Texto:

Fajã de Lopo Vaz é um percurso de ida e volta que desce da zona de merendas para uma plataforma detrítica isolada na costa sul das Flores. A fajã formou-se por desmoronamentos das arribas altas e constitui, com a Ponta da Rocha Alta, um conjunto geológico importante. O caminho inclui a escadaria de pedra associada ao nome de Lopo Vaz e atravessa uma encosta onde terra, calçada e degraus acompanham a perda rápida de altitude.
Na base, a exposição a sul, a baixa altitude e a proteção da arriba criam um microclima mais quente. Pequenas parcelas cultivam figos, araçás, groselhas e bananas, alimentadas por uma nascente que desce da falésia. A fajã está ligada às primeiras fases do povoamento das Flores, mas permanece pouco ocupada e acessível apenas por este caminho. A vegetação costeira e as arribas oferecem ainda habitat a cagarros e garajaus.

Entradas de dados extraídos:

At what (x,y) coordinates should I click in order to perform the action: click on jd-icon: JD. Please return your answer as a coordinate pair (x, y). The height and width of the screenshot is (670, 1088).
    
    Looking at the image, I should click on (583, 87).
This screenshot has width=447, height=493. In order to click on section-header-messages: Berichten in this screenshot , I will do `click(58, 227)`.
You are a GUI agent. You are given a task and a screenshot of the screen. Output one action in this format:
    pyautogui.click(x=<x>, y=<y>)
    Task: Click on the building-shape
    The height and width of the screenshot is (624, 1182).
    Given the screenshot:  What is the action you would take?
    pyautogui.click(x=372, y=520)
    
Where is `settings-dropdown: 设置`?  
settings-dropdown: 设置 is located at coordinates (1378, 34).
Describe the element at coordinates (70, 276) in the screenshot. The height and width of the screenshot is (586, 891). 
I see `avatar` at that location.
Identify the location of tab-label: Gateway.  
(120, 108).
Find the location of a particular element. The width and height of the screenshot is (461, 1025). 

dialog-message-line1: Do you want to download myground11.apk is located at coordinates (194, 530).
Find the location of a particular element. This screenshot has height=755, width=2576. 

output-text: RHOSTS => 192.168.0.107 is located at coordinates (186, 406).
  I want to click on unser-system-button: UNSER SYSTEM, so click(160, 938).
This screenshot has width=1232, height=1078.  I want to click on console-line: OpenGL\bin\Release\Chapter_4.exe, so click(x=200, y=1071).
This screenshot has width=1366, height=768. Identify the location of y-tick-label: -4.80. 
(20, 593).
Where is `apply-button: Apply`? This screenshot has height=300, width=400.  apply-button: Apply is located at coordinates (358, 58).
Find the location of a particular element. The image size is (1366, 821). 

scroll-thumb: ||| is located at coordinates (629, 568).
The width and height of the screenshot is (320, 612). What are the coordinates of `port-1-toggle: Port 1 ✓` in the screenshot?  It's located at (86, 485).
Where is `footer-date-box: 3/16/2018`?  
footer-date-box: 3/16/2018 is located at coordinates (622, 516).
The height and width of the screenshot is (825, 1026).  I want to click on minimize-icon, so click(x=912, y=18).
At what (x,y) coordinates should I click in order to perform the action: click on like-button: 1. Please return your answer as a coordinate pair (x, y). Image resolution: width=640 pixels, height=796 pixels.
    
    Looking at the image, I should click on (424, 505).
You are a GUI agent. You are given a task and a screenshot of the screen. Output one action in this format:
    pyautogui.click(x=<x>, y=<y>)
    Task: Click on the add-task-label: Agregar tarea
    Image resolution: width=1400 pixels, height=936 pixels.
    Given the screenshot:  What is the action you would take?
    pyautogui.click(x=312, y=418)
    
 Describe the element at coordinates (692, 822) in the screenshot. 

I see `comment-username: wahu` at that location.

Lista de atividades:
• A. Diz se cada afirmação está de acordo com o texto sobre a Fajã de Lopo Vaz: (i) a fajã formou-se por desmoronamentos das arribas; (ii) é possível chegar à fajã por vários caminhos; (iii) as parcelas cultivadas são regadas com água de uma nascente. Responde sim ou não a cada uma e cita as palavras do texto que o mostram.
• B. Devolve o trecho do texto sobre a Fajã de Lopo Vaz que começa em "Fajã de Lopo" e vai até "rápida de altitude.", copiado sem nenhuma alteração.
• C. Prolonga o texto sobre a Fajã de Lopo Vaz a partir do sítio onde ele acaba.

As tuas respostas:
• A.
(i) Sim: "A fajã formou-se por desmoronamentos das arribas altas"
(ii) Não: "acessível apenas por este caminho"
(iii) Sim: "alimentadas por uma nascente que desce da falésia"

• B.
Fajã de Lopo Vaz é um percurso de ida e volta que desce da zona de merendas para uma plataforma detrítica isolada na costa sul das Flores. A fajã formou-se por desmoronamentos das arribas altas e constitui, com a Ponta da Rocha Alta, um conjunto geológico importante. O caminho inclui a escadaria de pedra associada ao nome de Lopo Vaz e atravessa uma encosta onde terra, calçada e degraus acompanham a perda rápida de altitude.

• C.
Depois de explorar apenas as zonas acessíveis da fajã, o regresso faz-se obrigatoriamente pelo mesmo trilho, recuperando todo o desnível até ao miradouro. A classificação média resulta da descida íngreme, da subida de retorno e da exposição a queda de pedras. A caminhada é curta, mas a sensação de isolamento, a escala da arriba e a mudança de clima tornam-na uma experiência muito distinta das rotas do planalto.